Dataset items:
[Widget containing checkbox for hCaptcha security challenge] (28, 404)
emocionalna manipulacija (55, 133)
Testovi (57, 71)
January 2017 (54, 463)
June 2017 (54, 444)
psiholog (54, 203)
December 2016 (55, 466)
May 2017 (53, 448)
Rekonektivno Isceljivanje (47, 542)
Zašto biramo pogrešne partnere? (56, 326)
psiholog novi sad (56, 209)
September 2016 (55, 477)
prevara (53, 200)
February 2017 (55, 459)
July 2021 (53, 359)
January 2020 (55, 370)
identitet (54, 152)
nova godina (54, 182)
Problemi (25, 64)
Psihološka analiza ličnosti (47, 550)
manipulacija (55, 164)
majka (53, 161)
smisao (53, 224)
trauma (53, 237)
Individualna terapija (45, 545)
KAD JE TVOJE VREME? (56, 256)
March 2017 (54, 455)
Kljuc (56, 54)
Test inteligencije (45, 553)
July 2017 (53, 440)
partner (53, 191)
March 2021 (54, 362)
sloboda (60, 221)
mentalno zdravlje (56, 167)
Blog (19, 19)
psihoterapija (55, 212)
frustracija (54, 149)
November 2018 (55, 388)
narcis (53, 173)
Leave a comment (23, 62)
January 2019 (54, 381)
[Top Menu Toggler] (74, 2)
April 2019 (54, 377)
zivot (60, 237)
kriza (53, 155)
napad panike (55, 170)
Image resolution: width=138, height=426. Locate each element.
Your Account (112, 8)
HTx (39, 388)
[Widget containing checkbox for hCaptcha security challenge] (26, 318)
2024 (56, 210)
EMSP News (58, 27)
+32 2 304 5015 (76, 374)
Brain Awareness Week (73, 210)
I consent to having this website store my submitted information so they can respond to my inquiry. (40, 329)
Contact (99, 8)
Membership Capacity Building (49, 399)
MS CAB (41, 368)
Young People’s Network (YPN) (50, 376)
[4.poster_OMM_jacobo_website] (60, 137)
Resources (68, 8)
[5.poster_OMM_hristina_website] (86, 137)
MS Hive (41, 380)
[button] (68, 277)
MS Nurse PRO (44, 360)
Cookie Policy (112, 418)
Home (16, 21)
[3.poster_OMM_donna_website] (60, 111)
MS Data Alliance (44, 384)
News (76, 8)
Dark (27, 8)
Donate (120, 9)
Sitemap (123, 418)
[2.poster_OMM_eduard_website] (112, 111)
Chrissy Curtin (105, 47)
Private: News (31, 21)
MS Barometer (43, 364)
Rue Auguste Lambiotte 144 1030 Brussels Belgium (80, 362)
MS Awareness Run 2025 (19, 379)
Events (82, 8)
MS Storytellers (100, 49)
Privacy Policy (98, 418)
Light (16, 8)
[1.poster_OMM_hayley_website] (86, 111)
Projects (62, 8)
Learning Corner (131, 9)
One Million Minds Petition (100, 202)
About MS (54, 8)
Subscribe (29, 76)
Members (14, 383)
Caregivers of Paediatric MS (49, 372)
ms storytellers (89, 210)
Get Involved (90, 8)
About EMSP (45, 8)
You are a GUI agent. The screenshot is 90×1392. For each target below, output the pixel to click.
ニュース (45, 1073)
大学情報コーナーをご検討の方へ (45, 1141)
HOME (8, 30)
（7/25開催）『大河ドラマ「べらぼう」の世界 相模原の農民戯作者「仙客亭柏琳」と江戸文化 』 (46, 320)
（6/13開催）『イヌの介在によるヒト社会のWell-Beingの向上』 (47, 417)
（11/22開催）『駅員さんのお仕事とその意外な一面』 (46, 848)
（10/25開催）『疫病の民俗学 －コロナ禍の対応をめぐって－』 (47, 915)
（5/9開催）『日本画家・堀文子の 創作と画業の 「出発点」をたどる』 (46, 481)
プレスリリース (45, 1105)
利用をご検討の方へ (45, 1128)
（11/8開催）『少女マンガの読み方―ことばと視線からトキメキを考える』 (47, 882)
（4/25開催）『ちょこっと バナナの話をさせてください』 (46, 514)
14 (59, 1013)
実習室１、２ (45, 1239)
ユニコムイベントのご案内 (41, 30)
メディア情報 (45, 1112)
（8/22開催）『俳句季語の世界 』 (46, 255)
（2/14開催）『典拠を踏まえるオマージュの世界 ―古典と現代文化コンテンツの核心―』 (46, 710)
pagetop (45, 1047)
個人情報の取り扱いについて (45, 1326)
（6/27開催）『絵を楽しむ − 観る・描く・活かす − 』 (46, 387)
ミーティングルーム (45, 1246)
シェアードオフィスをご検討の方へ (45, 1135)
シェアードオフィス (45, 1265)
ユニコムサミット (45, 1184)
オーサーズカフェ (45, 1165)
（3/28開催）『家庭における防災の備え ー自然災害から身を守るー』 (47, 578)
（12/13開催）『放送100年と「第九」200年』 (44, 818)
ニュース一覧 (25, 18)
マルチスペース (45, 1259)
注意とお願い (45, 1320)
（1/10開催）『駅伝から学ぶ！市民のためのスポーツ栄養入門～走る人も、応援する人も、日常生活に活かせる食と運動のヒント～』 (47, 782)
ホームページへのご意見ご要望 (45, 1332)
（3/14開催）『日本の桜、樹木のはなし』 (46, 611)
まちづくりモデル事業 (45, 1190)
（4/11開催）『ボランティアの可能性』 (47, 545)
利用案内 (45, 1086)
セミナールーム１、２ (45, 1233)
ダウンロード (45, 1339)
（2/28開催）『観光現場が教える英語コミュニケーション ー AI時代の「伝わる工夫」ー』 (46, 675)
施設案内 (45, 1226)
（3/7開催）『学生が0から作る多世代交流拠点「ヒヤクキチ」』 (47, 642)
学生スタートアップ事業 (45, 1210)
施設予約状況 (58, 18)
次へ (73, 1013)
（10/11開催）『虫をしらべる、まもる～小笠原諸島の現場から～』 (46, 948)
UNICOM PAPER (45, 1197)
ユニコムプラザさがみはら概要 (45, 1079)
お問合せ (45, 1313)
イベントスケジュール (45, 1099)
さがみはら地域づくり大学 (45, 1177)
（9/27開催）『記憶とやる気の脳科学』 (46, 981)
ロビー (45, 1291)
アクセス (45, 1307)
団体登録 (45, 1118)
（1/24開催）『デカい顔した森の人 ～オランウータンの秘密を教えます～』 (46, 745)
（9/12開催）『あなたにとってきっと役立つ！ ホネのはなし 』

PROBLEM TO WORK ON ▸
Rewrite every record above with "hCaptcha" switched to "reCAPTCHA", leaving all other text unchanged.

SOLVED EXERCISE ▸
[Widget containing checkbox for reCAPTCHA security challenge] (28, 404)
emocionalna manipulacija (55, 133)
Testovi (57, 71)
January 2017 (54, 463)
June 2017 (54, 444)
psiholog (54, 203)
December 2016 (55, 466)
May 2017 (53, 448)
Rekonektivno Isceljivanje (47, 542)
Zašto biramo pogrešne partnere? (56, 326)
psiholog novi sad (56, 209)
September 2016 (55, 477)
prevara (53, 200)
February 2017 (55, 459)
July 2021 (53, 359)
January 2020 (55, 370)
identitet (54, 152)
nova godina (54, 182)
Problemi (25, 64)
Psihološka analiza ličnosti (47, 550)
manipulacija (55, 164)
majka (53, 161)
smisao (53, 224)
trauma (53, 237)
Individualna terapija (45, 545)
KAD JE TVOJE VREME? (56, 256)
March 2017 (54, 455)
Kljuc (56, 54)
Test inteligencije (45, 553)
July 2017 (53, 440)
partner (53, 191)
March 2021 (54, 362)
sloboda (60, 221)
mentalno zdravlje (56, 167)
Blog (19, 19)
psihoterapija (55, 212)
frustracija (54, 149)
November 2018 (55, 388)
narcis (53, 173)
Leave a comment (23, 62)
January 2019 (54, 381)
[Top Menu Toggler] (74, 2)
April 2019 (54, 377)
zivot (60, 237)
kriza (53, 155)
napad panike (55, 170)
Image resolution: width=138, height=426. Locate each element.
Your Account (112, 8)
HTx (39, 388)
[Widget containing checkbox for reCAPTCHA security challenge] (26, 318)
2024 (56, 210)
EMSP News (58, 27)
+32 2 304 5015 (76, 374)
Brain Awareness Week (73, 210)
I consent to having this website store my submitted information so they can respond to my inquiry. (40, 329)
Contact (99, 8)
Membership Capacity Building (49, 399)
MS CAB (41, 368)
Young People’s Network (YPN) (50, 376)
[4.poster_OMM_jacobo_website] (60, 137)
Resources (68, 8)
[5.poster_OMM_hristina_website] (86, 137)
MS Hive (41, 380)
[button] (68, 277)
MS Nurse PRO (44, 360)
Cookie Policy (112, 418)
Home (16, 21)
[3.poster_OMM_donna_website] (60, 111)
MS Data Alliance (44, 384)
News (76, 8)
Dark (27, 8)
Donate (120, 9)
Sitemap (123, 418)
[2.poster_OMM_eduard_website] (112, 111)
Chrissy Curtin (105, 47)
Private: News (31, 21)
MS Barometer (43, 364)
Rue Auguste Lambiotte 144 1030 Brussels Belgium (80, 362)
MS Awareness Run 2025 (19, 379)
Events (82, 8)
MS Storytellers (100, 49)
Privacy Policy (98, 418)
Light (16, 8)
[1.poster_OMM_hayley_website] (86, 111)
Projects (62, 8)
Learning Corner (131, 9)
One Million Minds Petition (100, 202)
About MS (54, 8)
Subscribe (29, 76)
Members (14, 383)
Caregivers of Paediatric MS (49, 372)
ms storytellers (89, 210)
Get Involved (90, 8)
About EMSP (45, 8)
You are a GUI agent. The screenshot is 90×1392. For each target below, output the pixel to click.
ニュース (45, 1073)
大学情報コーナーをご検討の方へ (45, 1141)
HOME (8, 30)
（7/25開催）『大河ドラマ「べらぼう」の世界 相模原の農民戯作者「仙客亭柏琳」と江戸文化 』 (46, 320)
（6/13開催）『イヌの介在によるヒト社会のWell-Beingの向上』 (47, 417)
（11/22開催）『駅員さんのお仕事とその意外な一面』 (46, 848)
（10/25開催）『疫病の民俗学 －コロナ禍の対応をめぐって－』 (47, 915)
（5/9開催）『日本画家・堀文子の 創作と画業の 「出発点」をたどる』 (46, 481)
プレスリリース (45, 1105)
利用をご検討の方へ (45, 1128)
（11/8開催）『少女マンガの読み方―ことばと視線からトキメキを考える』 (47, 882)
（4/25開催）『ちょこっと バナナの話をさせてください』 (46, 514)
14 (59, 1013)
実習室１、２ (45, 1239)
ユニコムイベントのご案内 (41, 30)
メディア情報 (45, 1112)
（8/22開催）『俳句季語の世界 』 (46, 255)
（2/14開催）『典拠を踏まえるオマージュの世界 ―古典と現代文化コンテンツの核心―』 (46, 710)
pagetop (45, 1047)
個人情報の取り扱いについて (45, 1326)
（6/27開催）『絵を楽しむ − 観る・描く・活かす − 』 (46, 387)
ミーティングルーム (45, 1246)
シェアードオフィスをご検討の方へ (45, 1135)
シェアードオフィス (45, 1265)
ユニコムサミット (45, 1184)
オーサーズカフェ (45, 1165)
（3/28開催）『家庭における防災の備え ー自然災害から身を守るー』 (47, 578)
（12/13開催）『放送100年と「第九」200年』 (44, 818)
ニュース一覧 (25, 18)
マルチスペース (45, 1259)
注意とお願い (45, 1320)
（1/10開催）『駅伝から学ぶ！市民のためのスポーツ栄養入門～走る人も、応援する人も、日常生活に活かせる食と運動のヒント～』 (47, 782)
ホームページへのご意見ご要望 (45, 1332)
（3/14開催）『日本の桜、樹木のはなし』 (46, 611)
まちづくりモデル事業 (45, 1190)
（4/11開催）『ボランティアの可能性』 (47, 545)
利用案内 (45, 1086)
セミナールーム１、２ (45, 1233)
ダウンロード (45, 1339)
（2/28開催）『観光現場が教える英語コミュニケーション ー AI時代の「伝わる工夫」ー』 (46, 675)
施設案内 (45, 1226)
（3/7開催）『学生が0から作る多世代交流拠点「ヒヤクキチ」』 (47, 642)
学生スタートアップ事業 (45, 1210)
施設予約状況 (58, 18)
次へ (73, 1013)
（10/11開催）『虫をしらべる、まもる～小笠原諸島の現場から～』 (46, 948)
UNICOM PAPER (45, 1197)
ユニコムプラザさがみはら概要 (45, 1079)
お問合せ (45, 1313)
イベントスケジュール (45, 1099)
さがみはら地域づくり大学 (45, 1177)
（9/27開催）『記憶とやる気の脳科学』 (46, 981)
ロビー (45, 1291)
アクセス (45, 1307)
団体登録 (45, 1118)
（1/24開催）『デカい顔した森の人 ～オランウータンの秘密を教えます～』 (46, 745)
（9/12開催）『あなたにとってきっと役立つ！ ホネのはなし 』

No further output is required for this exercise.